### QUOTED TEXT ###

For example, I could be good with an arbitrary dice pool cap for no other reason than "because game balance", but in order for me to be cool with that we would need a rule set that doesn't provide a substantial number of ways to overcome our arbitrary cap. Currently, for SR5 (I agree that SR6 is slightly better currently, but we'll see what splat books do to that), that would mean there is just a lot of dead weight dice pool enhancements from spells and adept powers to ware and drugs that are totally unnecessary and become just dead weight since you could just take x levels of one thing and be done. I might need to explain that one a little better, but I think you get what I mean?
"TL:DR 6e's reduction of meaningful choices is akin to forcing everyone to wear training wheels. Now it's just becomes a bunch of toddlers riding around on tricycles they can't fall off of." - Adzling

Stainless Steel Devil Rat

  • *
  • Errata Coordinator
  • Prime Runner
  • *****
  • Posts: 4572
« Reply #5 on: <05-25-20/1644:04> »
Well, if there were a hypothetical dice pool cap, gear bonuses and whatnot would only be disincentivized if attribute and/or skill were already at superhuman levels.  A skill level of 4 is supposed to be a professional level of competence in something, and a 3 (2 in 6e!) is considered "average" for an attribute.  3/2 in your attribute + 4 skill dice is supposed to be "pretty decent, actually" rather than laughably bad.   Frankly you wouldn't NEED exceptional attribute/skill maxed out at superhuman levels if there were a max dice pool that you could then instead hit via bonuses from gear/other sources.
RPG mechanics exist to give structure and consistency to the game world, true, but at the end of the day, you’re fighting dragons with algebra and random number generators.

### DATASET RECORDS ###

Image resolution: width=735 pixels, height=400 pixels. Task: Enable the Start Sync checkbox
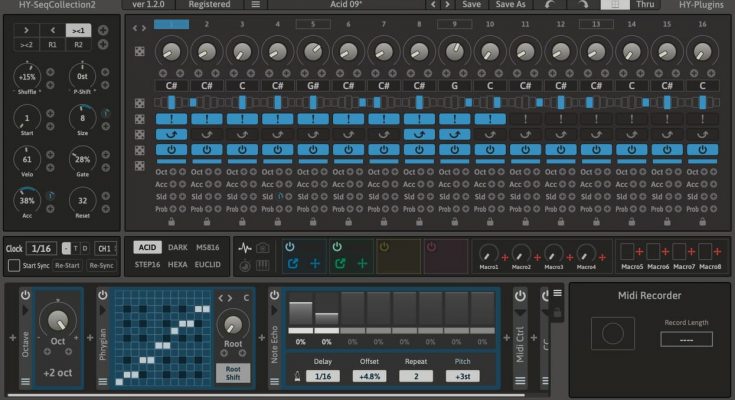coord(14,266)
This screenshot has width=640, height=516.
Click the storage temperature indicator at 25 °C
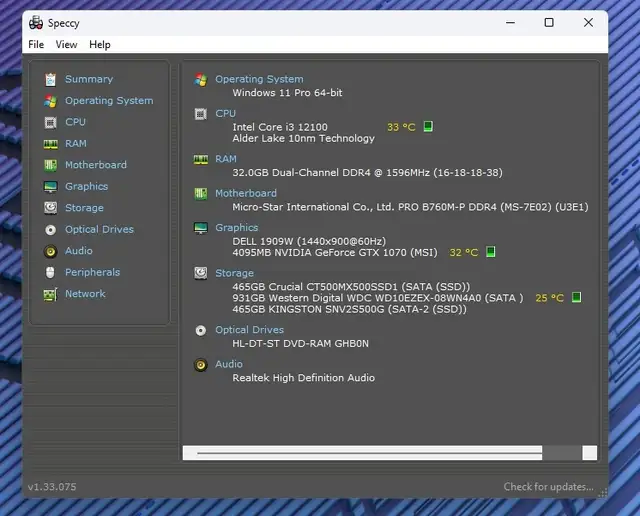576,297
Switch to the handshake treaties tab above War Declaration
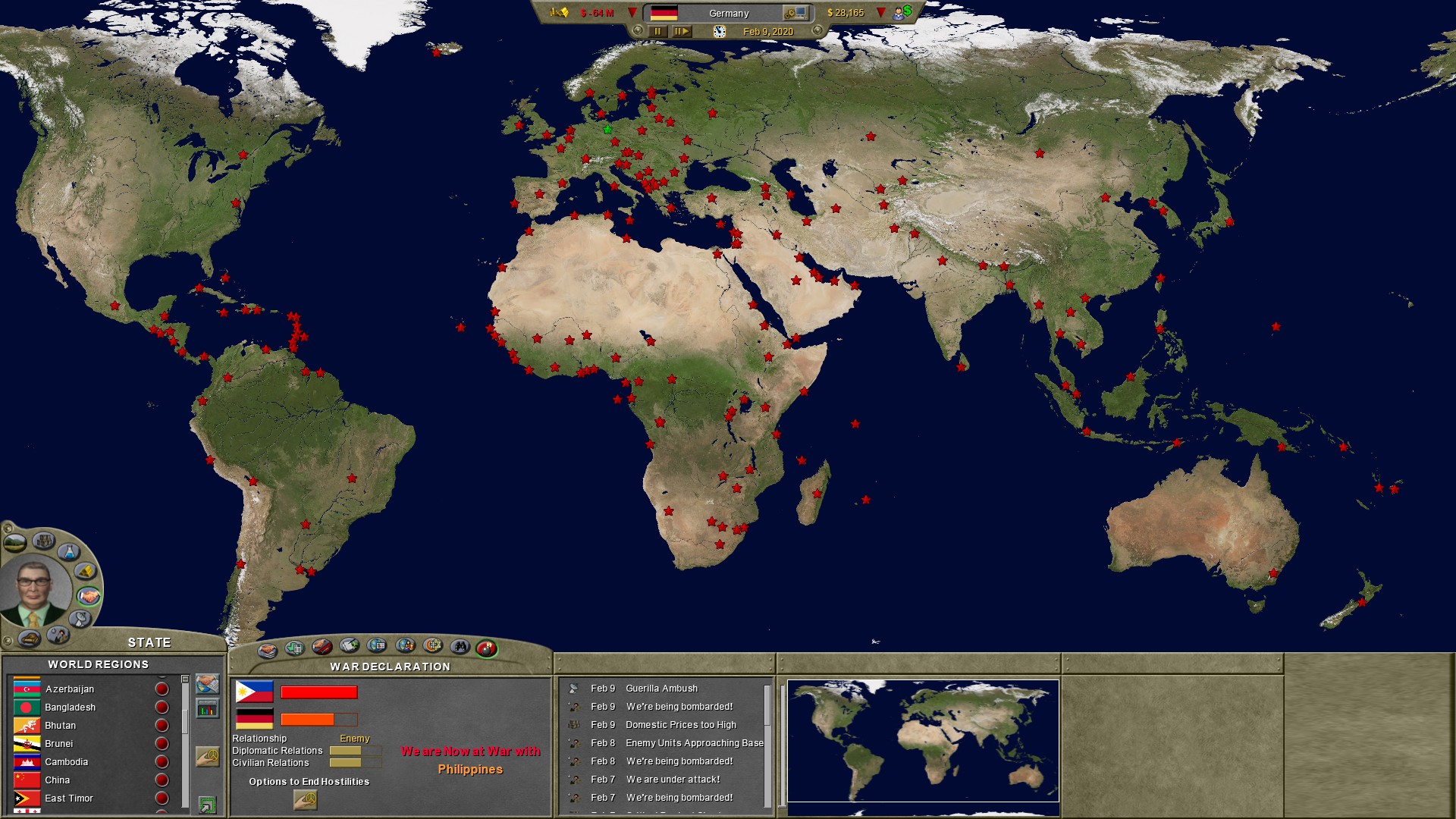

###

### GIVEN TASK 1:
Condense the paragraph in the dice pool forum discussion that begins "Well, if there were a hypothetical dice pool cap" into a shorter version that keeps its main facts.
### GIVEN TASK 2:
Reproduce the listing from the line containing "This screenshot has width=640, height=516." through the listing's end, including both ends, and leave the pictures out.

### FULL OUTPUT 1:
With a hypothetical dice pool cap, gear and similar bonuses would lose value only when attribute or skill was already superhuman. A skill of 4 represents professional competence, and an attribute of 3 (2 in 6e) is average, so 3/2 attribute plus 4 skill dice should be fairly decent, not laughably bad. With a capped maximum pool, characters wouldn't need superhuman attributes and skills, because they could reach the cap through bonuses from gear and other sources.

### FULL OUTPUT 2:
This screenshot has width=640, height=516.
Click the storage temperature indicator at 25 °C
576,297
Switch to the handshake treaties tab above War Declaration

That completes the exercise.